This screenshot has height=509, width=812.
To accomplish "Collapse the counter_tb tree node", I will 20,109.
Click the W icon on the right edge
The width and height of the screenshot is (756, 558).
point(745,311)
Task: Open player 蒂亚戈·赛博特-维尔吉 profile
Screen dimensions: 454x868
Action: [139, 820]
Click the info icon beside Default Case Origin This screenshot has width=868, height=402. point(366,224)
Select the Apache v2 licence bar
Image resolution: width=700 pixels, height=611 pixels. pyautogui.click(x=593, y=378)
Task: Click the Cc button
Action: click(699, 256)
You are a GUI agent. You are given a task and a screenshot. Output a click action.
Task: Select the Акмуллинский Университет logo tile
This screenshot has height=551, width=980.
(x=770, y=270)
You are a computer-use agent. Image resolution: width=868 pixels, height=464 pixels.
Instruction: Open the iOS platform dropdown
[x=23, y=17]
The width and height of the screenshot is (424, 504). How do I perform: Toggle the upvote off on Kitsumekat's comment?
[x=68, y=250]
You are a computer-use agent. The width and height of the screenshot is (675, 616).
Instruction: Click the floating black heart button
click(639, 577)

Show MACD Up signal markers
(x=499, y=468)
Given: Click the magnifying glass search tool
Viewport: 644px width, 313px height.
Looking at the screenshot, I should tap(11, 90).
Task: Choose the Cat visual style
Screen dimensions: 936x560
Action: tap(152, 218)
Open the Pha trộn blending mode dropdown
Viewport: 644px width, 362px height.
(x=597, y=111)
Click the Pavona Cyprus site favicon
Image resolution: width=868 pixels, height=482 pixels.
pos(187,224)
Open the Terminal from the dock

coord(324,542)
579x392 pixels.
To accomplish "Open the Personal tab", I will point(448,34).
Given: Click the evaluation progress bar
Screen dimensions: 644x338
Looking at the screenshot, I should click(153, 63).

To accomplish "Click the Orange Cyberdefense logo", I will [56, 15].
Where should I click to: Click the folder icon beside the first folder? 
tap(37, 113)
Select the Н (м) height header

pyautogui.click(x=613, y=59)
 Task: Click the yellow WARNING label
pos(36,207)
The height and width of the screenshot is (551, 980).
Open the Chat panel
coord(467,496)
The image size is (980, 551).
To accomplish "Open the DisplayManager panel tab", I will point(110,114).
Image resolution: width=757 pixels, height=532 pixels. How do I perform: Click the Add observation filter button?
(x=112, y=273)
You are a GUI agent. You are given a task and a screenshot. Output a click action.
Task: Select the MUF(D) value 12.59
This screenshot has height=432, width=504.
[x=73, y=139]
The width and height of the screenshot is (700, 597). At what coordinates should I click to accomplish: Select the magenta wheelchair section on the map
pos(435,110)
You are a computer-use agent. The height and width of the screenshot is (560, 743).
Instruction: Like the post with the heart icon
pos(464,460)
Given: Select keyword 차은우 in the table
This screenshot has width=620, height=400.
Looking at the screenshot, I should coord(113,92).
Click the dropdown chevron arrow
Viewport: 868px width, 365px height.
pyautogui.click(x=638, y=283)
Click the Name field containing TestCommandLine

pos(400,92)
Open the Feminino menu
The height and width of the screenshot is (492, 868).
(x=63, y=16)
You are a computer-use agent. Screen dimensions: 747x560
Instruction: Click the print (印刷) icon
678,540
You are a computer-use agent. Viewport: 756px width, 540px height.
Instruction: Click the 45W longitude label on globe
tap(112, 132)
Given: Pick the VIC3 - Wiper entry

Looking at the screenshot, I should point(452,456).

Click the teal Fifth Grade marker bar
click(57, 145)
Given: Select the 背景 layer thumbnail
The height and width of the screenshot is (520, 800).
----------------
DIRECTIONS FOR THIS TASK:
Every line above is to be transcribed exactly.

REPLY TO THE EXERCISE:
This screenshot has height=509, width=812.
To accomplish "Collapse the counter_tb tree node", I will 20,109.
Click the W icon on the right edge
The width and height of the screenshot is (756, 558).
point(745,311)
Task: Open player 蒂亚戈·赛博特-维尔吉 profile
Screen dimensions: 454x868
Action: [139, 820]
Click the info icon beside Default Case Origin This screenshot has width=868, height=402. point(366,224)
Select the Apache v2 licence bar
Image resolution: width=700 pixels, height=611 pixels. pyautogui.click(x=593, y=378)
Task: Click the Cc button
Action: click(699, 256)
You are a GUI agent. You are given a task and a screenshot. Output a click action.
Task: Select the Акмуллинский Университет logo tile
This screenshot has height=551, width=980.
(x=770, y=270)
You are a computer-use agent. Image resolution: width=868 pixels, height=464 pixels.
Instruction: Open the iOS platform dropdown
[x=23, y=17]
The width and height of the screenshot is (424, 504). How do I perform: Toggle the upvote off on Kitsumekat's comment?
[x=68, y=250]
You are a computer-use agent. The width and height of the screenshot is (675, 616).
Instruction: Click the floating black heart button
click(639, 577)

Show MACD Up signal markers
(x=499, y=468)
Given: Click the magnifying glass search tool
Viewport: 644px width, 313px height.
Looking at the screenshot, I should tap(11, 90).
Task: Choose the Cat visual style
Screen dimensions: 936x560
Action: tap(152, 218)
Open the Pha trộn blending mode dropdown
Viewport: 644px width, 362px height.
(x=597, y=111)
Click the Pavona Cyprus site favicon
Image resolution: width=868 pixels, height=482 pixels.
pos(187,224)
Open the Terminal from the dock

coord(324,542)
579x392 pixels.
To accomplish "Open the Personal tab", I will point(448,34).
Given: Click the evaluation progress bar
Screen dimensions: 644x338
Looking at the screenshot, I should click(153, 63).

To accomplish "Click the Orange Cyberdefense logo", I will [56, 15].
Where should I click to: Click the folder icon beside the first folder? 
tap(37, 113)
Select the Н (м) height header

pyautogui.click(x=613, y=59)
 Task: Click the yellow WARNING label
pos(36,207)
The height and width of the screenshot is (551, 980).
Open the Chat panel
coord(467,496)
The image size is (980, 551).
To accomplish "Open the DisplayManager panel tab", I will point(110,114).
Image resolution: width=757 pixels, height=532 pixels. How do I perform: Click the Add observation filter button?
(x=112, y=273)
You are a GUI agent. You are given a task and a screenshot. Output a click action.
Task: Select the MUF(D) value 12.59
This screenshot has height=432, width=504.
[x=73, y=139]
The width and height of the screenshot is (700, 597). At what coordinates should I click to accomplish: Select the magenta wheelchair section on the map
pos(435,110)
You are a computer-use agent. The height and width of the screenshot is (560, 743).
Instruction: Like the post with the heart icon
pos(464,460)
Given: Select keyword 차은우 in the table
This screenshot has width=620, height=400.
Looking at the screenshot, I should coord(113,92).
Click the dropdown chevron arrow
Viewport: 868px width, 365px height.
pyautogui.click(x=638, y=283)
Click the Name field containing TestCommandLine

pos(400,92)
Open the Feminino menu
The height and width of the screenshot is (492, 868).
(x=63, y=16)
You are a computer-use agent. Screen dimensions: 747x560
Instruction: Click the print (印刷) icon
678,540
You are a computer-use agent. Viewport: 756px width, 540px height.
Instruction: Click the 45W longitude label on globe
tap(112, 132)
Given: Pick the VIC3 - Wiper entry

Looking at the screenshot, I should point(452,456).

Click the teal Fifth Grade marker bar
click(57, 145)
Given: Select the 背景 layer thumbnail
The height and width of the screenshot is (520, 800).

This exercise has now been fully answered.